Dagmar Turner, 53, went under the knife at King’s College Hospital in London to have a dangerous tumour removed from her brain on Jan. 31. The tumour was nestled in the right frontal lobe of her brain, close to the area that controls language and the fine movements in Turner’s left hand.
One wrong move by doctors might have cost Turner 40 years of violin practice, robbing her of the dexterity needed to play the instrument.
But the neurosurgeons had a plan. They mapped Turner’s brain, opened up her skull for the surgery, then woke her from her anesthesia and asked her to play the violin. The activity allowed them to see and avoid the parts of the brain she needs to play, while successfully cutting away bits of the tumour.

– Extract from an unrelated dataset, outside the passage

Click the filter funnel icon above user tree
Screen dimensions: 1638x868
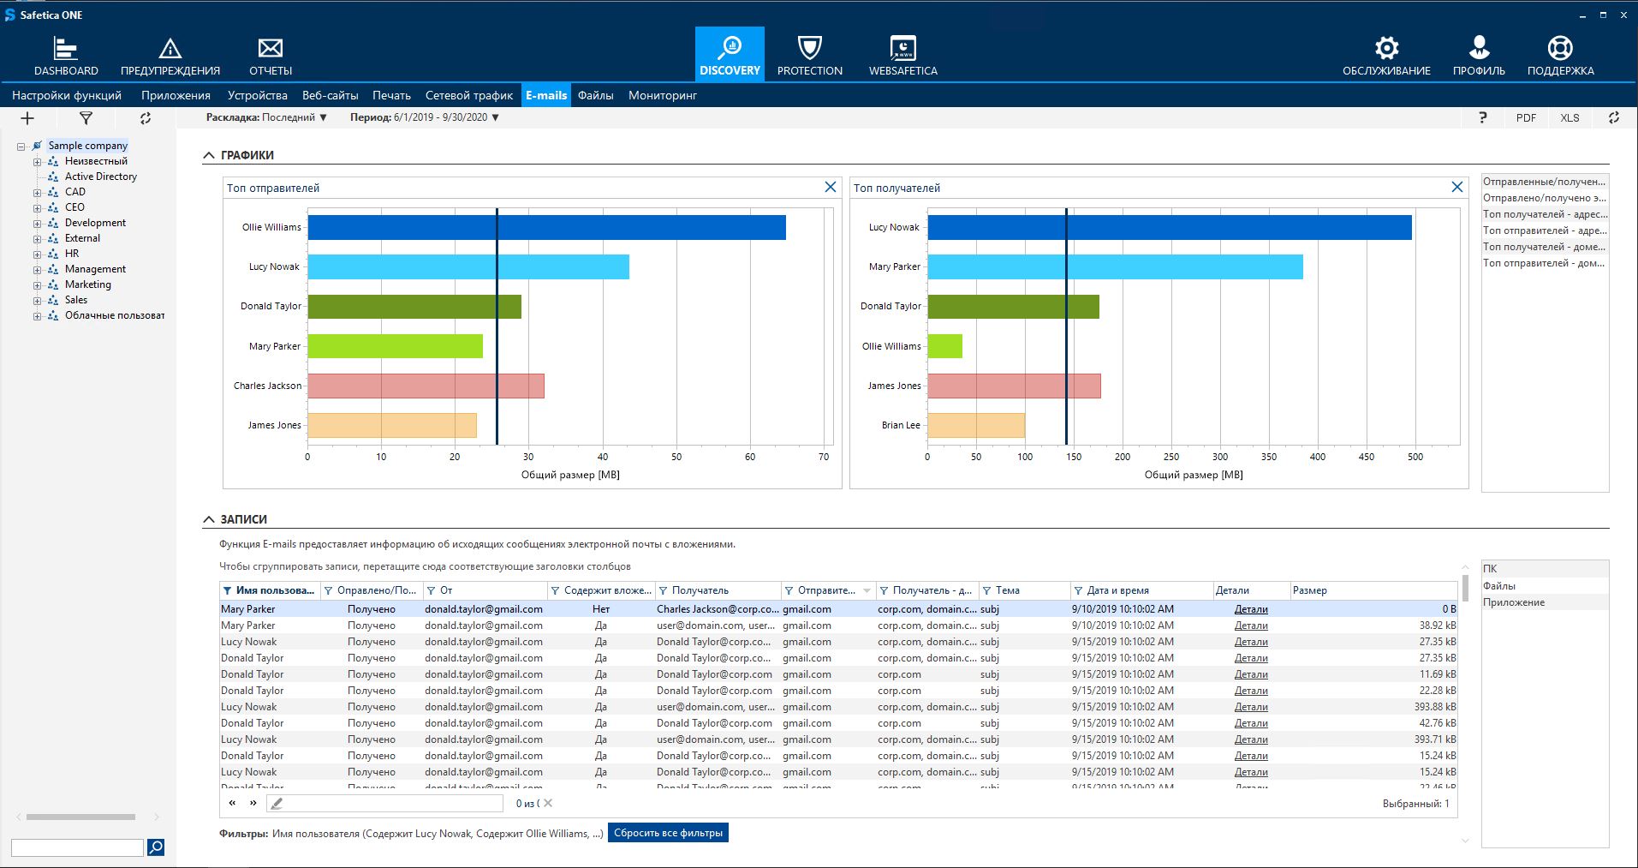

Turner played music by Gustav Mahler, George Gershwin’s jazz classic Summertime and pieces by Spanish songwriter and singer Julio Iglesias.
“This was the first time I’ve had a patient play an instrument,” said Prof. Keyoumars Ashkan, the consulting neurosurgeon who came up with the idea.
“We managed to remove over 90 per cent of the tumour, including all the areas suspicious of aggressive activity, while retaining full function in her left hand,” he told Reuters.
The patient was released from hospital three days after the surgery.
Turner is a former management consultant who plays in the Isle of Wight Symphony Orchestra. She said she was relieved that the surgery didn’t rob her of the skills she’s developed over the last four decades.
“The violin is my passion,” she told Reuters. “I’ve been playing since I was 10 years old.
“The thought of losing my ability to play was heartbreaking.”